Making contemporary music relevant

11
Feb
2015

There was a palatable air of tension in the room as one of the other students confronted Leo, our business practice teacher, about the idea of a business plan. “I just don’t understand how this will help me be a better musician” seemed to be the undercurrent of his question. It’s not the point though.Making contemporary music relevant

I’ve been going to different entrepreneurial talks and courses for a few years now. I did a course in Trinity about monetising your research, one in UCD which was trying to get people back into the workforce and another at the So Percussion Summer Institute which was more focused on the arts. I got into them as I’m interested in building a business from my work as a musician.

It’s a hard idea to fathom, the idea of being a professional composer.  Where does your income come from how do you get to write for ensembles and what else do you need to do so you don’t get in trouble with tax and other red tape. I’ve been taking a course called Building a Successful Professional Practice at Conservatorium van Amsterdam to try to answer some of these questions or at least point me in the right direction. We’ve been brain storming ideas for concerts and performances and working out business plans and thinking about our image and the way we present ourselves as professionals. The thing that’s stuck out me since I started doing the course is the idea of creating a vision.
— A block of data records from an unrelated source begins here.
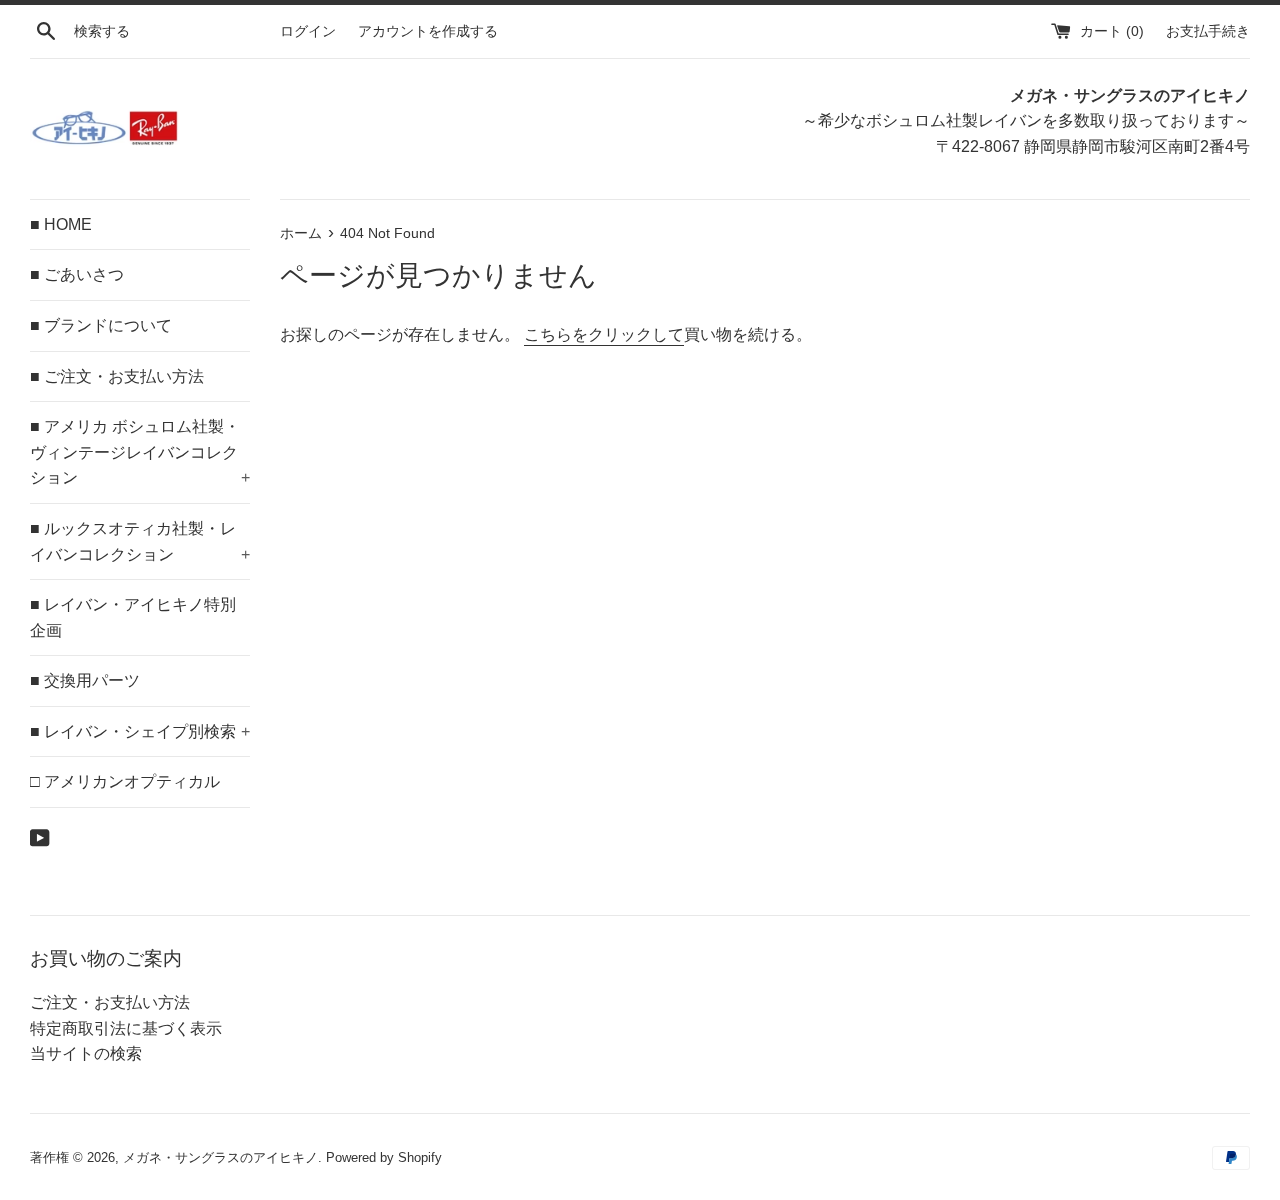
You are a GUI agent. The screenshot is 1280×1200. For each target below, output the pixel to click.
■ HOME (61, 224)
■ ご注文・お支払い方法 (117, 376)
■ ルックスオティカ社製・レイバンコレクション (140, 541)
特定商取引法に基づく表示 (126, 1028)
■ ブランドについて (101, 325)
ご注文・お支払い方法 (110, 1002)
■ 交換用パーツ (85, 680)
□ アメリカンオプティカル (125, 781)
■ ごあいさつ (77, 274)
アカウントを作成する (428, 31)
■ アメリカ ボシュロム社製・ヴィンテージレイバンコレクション (140, 452)
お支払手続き (1208, 31)
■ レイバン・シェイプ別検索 (140, 731)
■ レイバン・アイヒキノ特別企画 (133, 617)
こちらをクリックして (604, 334)
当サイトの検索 (86, 1053)
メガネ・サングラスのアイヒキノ (220, 1157)
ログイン (308, 31)
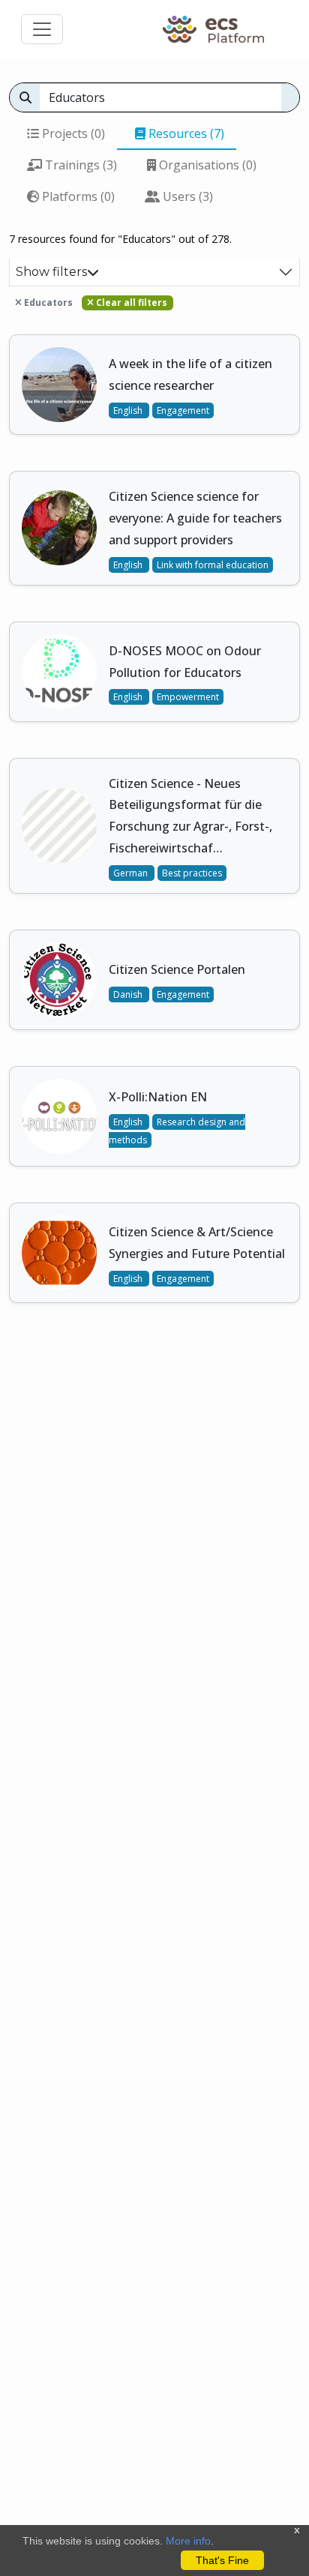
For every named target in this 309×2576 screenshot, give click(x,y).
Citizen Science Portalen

In this context a vision is something which we aspire to, a bordering on impossible ideal which is at the very reaches of what someone is capable of. And it’s this which has day dreaming about since we first discussed it.

It’s related to something I’ve been thinking about since I got here, Why do I write music? It was a question I got asked on my first lesson with Richard Ayres, and it’s something I’ve been thinking about a lot. What is it that drives me to make music? I still can’t really answer it but I feel like a vision is part of it.“Everybody likes classical music, they just don’t know it yet.”A why for me to strive towards. A goal outside of myself which serves some greater good and which I can dedicate my life to.
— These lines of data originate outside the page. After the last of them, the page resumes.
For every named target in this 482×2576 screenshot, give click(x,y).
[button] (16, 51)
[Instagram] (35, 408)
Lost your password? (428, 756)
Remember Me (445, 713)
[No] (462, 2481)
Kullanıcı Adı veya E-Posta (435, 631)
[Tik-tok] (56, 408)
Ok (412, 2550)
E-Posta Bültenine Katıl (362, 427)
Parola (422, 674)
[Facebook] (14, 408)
The idea of a vision also galvanised its self around the things which I don’t like about music.  There are lots of thing which I don’t agree with in the way music is presented, and tons of aspects of the concert experience, in particular, which I think could be better. The one I hear a lot and from talking to other people think is on the zeitgeist is the idea that contemporary classical music doesn’t have to sound terrible. There was a wave of music from serialism through the present day which defined it’s self as deliberately exclusionary. Nothing more typifies this than Milton Babbitt’s’ essay “Who cares if you listen?” I’ve never read the essay, I tried to recently but got bored of his self involved diatribe quickly, but this idea exemplifies the idea that music is the province of the intellectual elite.

As individuals we were asked to think what our vision could be. Leo gave the example of Benjamin Zander a conductor who’s vision is summed up as “Everybody likes classical music, they just don’t know it yet.” It’s an equal part optimistic vision of a better tomorrow and almost unassailable challenge. It reminded me of a thought Ailís Ní Riain once expressed in an interview about her music. She talked about how serial music was used extensively in film scores during the 60s and no one batted an eyelid whereas the same music played for a pop audience would cause uproar. “It’s the context which allows the person to open up to the music not the music itself, and it’s my job as a composer to find that context.” I think she has a point.
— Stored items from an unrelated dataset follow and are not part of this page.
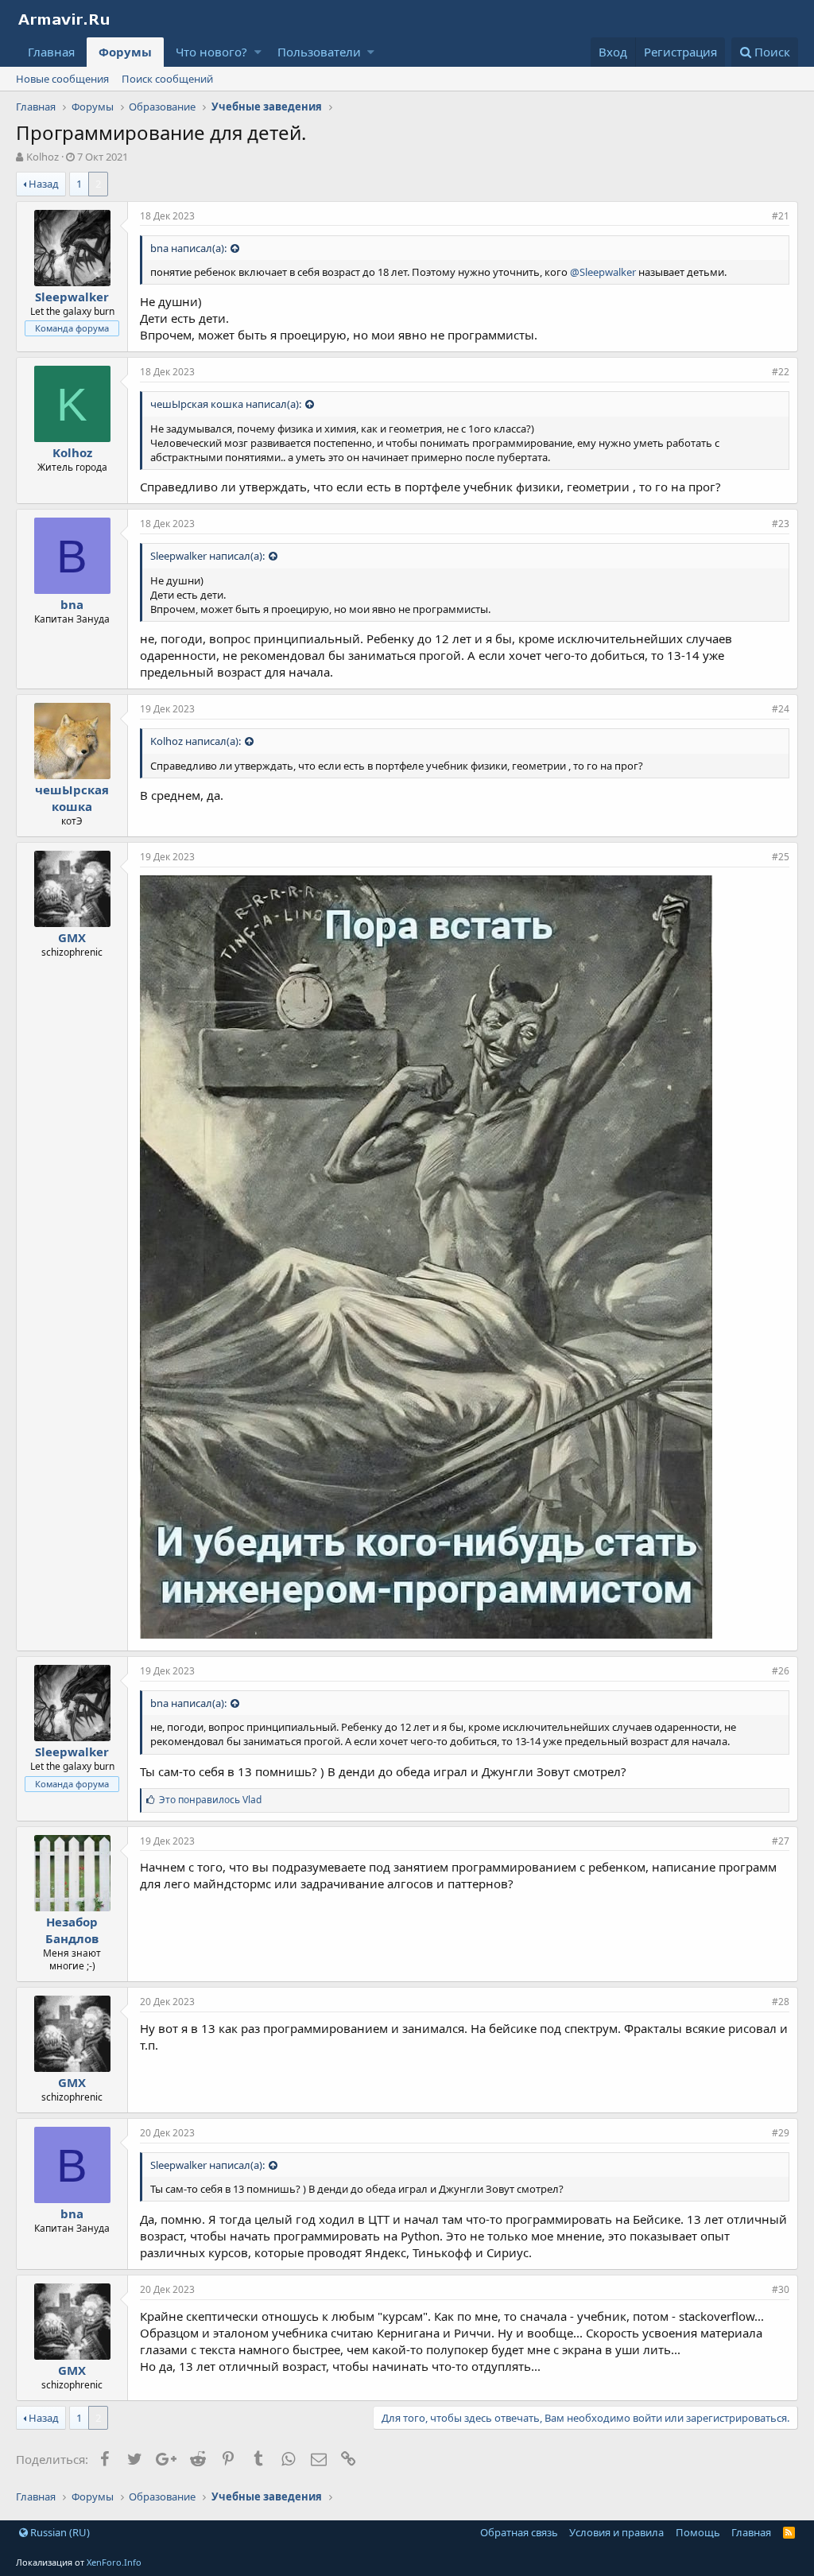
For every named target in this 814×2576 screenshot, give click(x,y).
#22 (780, 371)
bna (71, 604)
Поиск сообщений (167, 79)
I decided that my vision is to “Make contemporary music relevant.” I want it to be music which plays a more active part in the viability of our society, that exists as part of the conversation instead of a cloistered art form. It’s an ambitious vision, certainly slightly contentious as the wording and the multitude of meanings which could be taken from the phrase could conjure up, but I think it’s time and it’s doable. I’m certainly not the only person who I think is working towards this vision and I take great comfort in this. The road is steep but I’m in good company. Viva la evolution!